◆ What to do
Reproduce every line of the listing below, requests included, and shift each coordinate in the answers by adding -71 to it.
------ Excerpted records ------
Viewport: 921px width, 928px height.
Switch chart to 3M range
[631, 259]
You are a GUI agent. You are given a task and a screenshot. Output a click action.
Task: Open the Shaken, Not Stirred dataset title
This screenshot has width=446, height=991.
------
◆ Exercise solution
Viewport: 921px width, 928px height.
Switch chart to 3M range
[560, 188]
You are a GUI agent. You are given a task and a screenshot. Output a click action.
Task: Open the Shaken, Not Stirred dataset title
This screenshot has width=446, height=991.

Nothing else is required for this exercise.